--- Start of DATASET ROWS ---

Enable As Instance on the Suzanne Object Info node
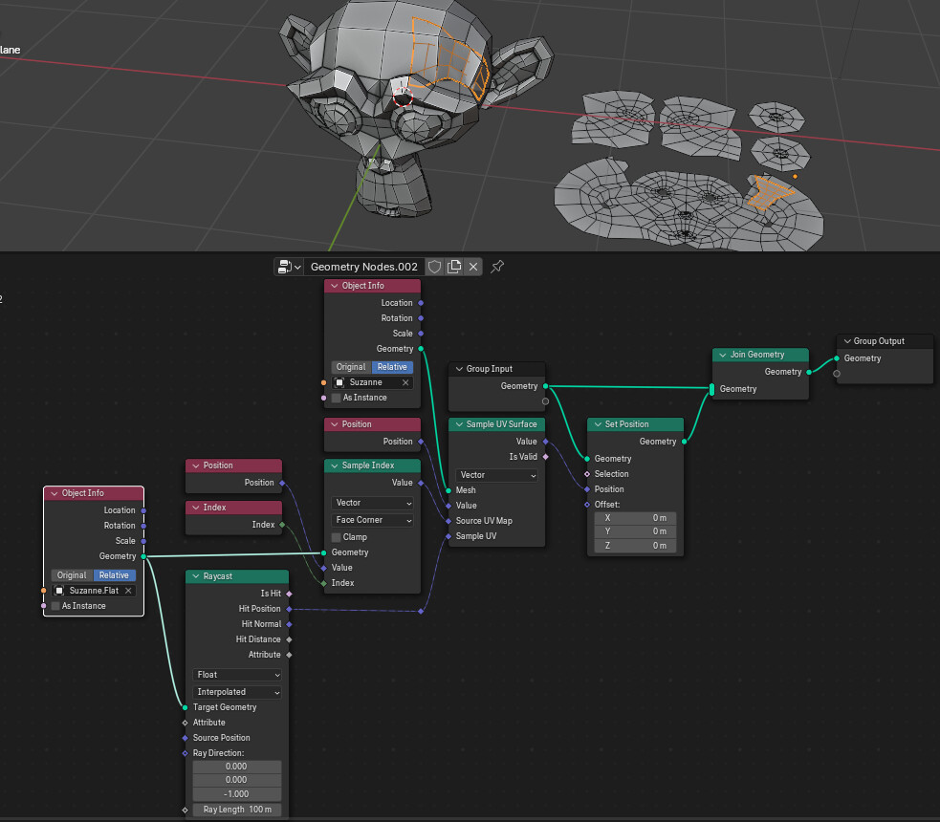This screenshot has height=822, width=940. tap(337, 397)
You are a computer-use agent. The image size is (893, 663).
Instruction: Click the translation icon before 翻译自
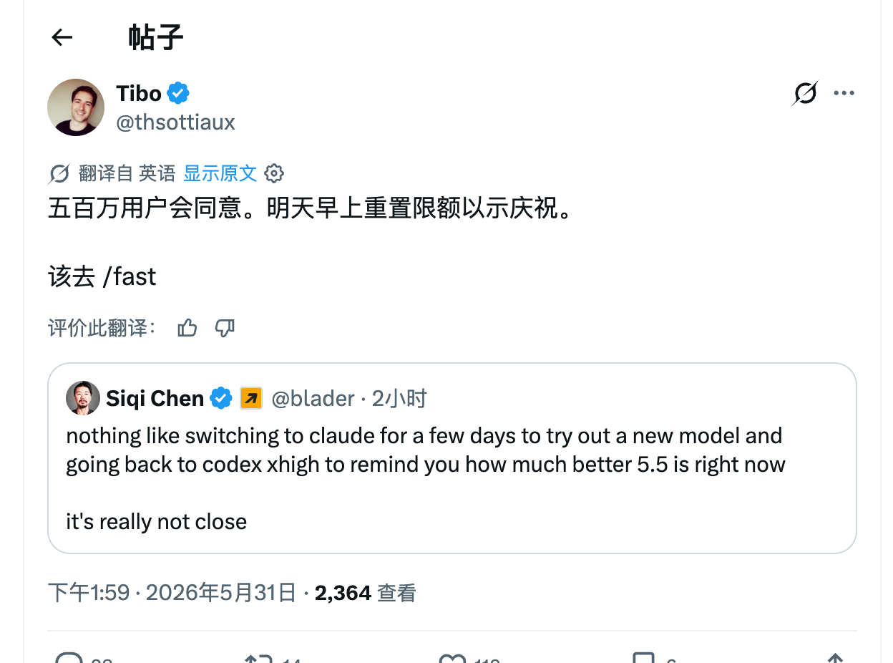59,173
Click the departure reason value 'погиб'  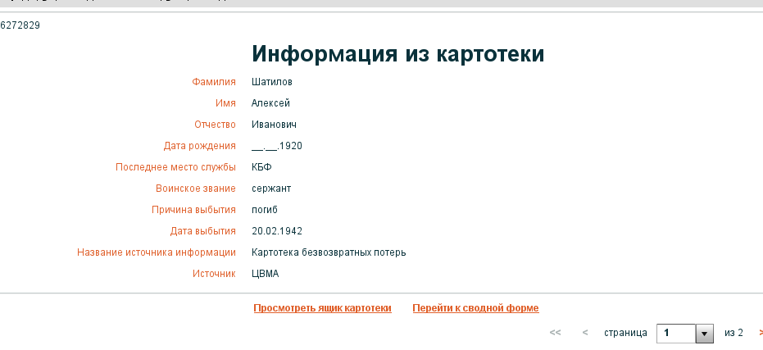click(x=265, y=210)
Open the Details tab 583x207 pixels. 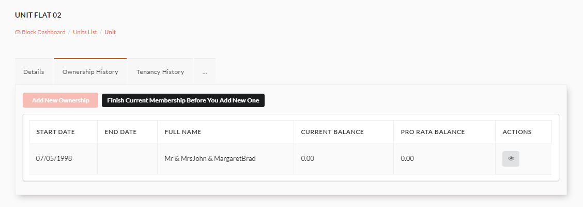(34, 71)
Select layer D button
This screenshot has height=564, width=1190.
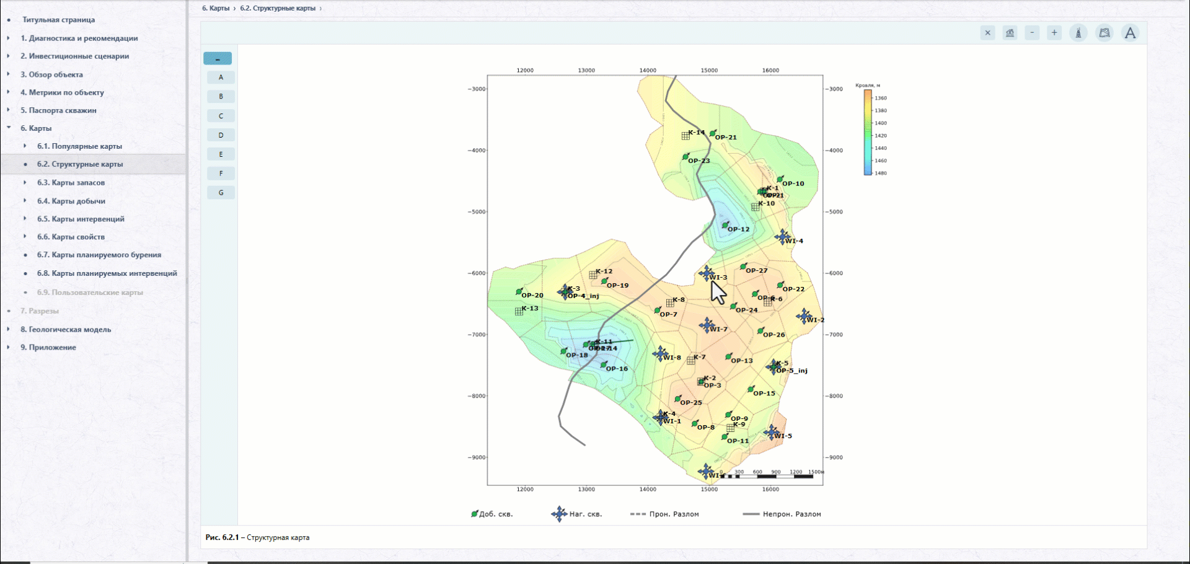[221, 135]
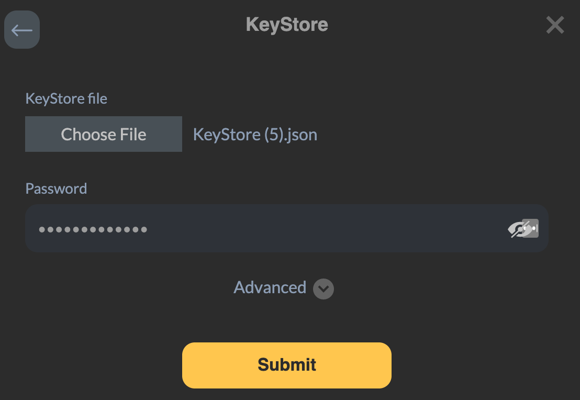This screenshot has height=400, width=580.
Task: Open the file picker for a KeyStore file
Action: [104, 135]
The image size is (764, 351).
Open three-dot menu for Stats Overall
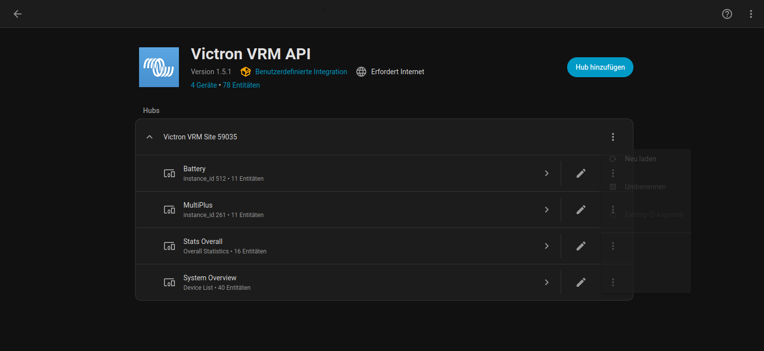(613, 246)
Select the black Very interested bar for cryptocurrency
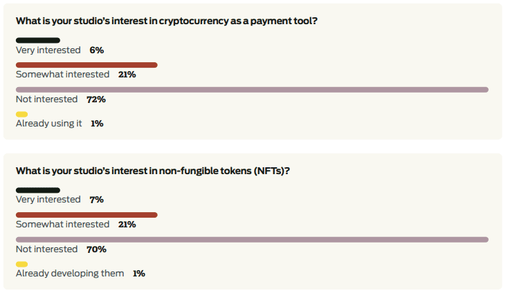The height and width of the screenshot is (293, 508). (38, 40)
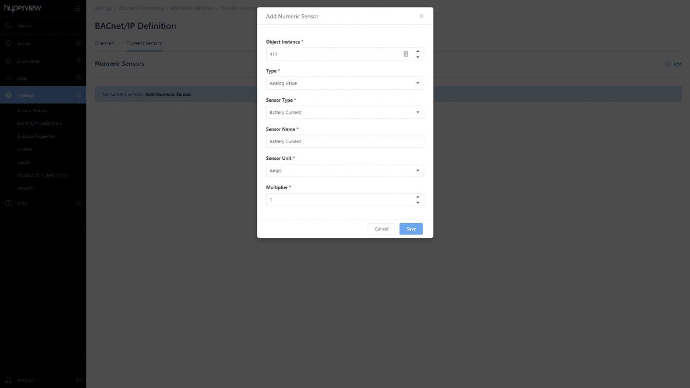Select the Assets icon in the sidebar
The width and height of the screenshot is (690, 388).
click(x=8, y=43)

--- End of DATASET ROWS ---

**WRITTEN REQUEST**
Format everything from the line containing "Select the black" down to the end of the rows as a JSON list of strings, with one string per line and blank lines skipped. Leave the pictures out of the answer.

**TASK RESULT**
[
  "Select the black Very interested bar for cryptocurrency",
  "The height and width of the screenshot is (293, 508). (38, 40)",
  "Select the Assets icon in the sidebar",
  "The width and height of the screenshot is (690, 388).",
  "click(x=8, y=43)"
]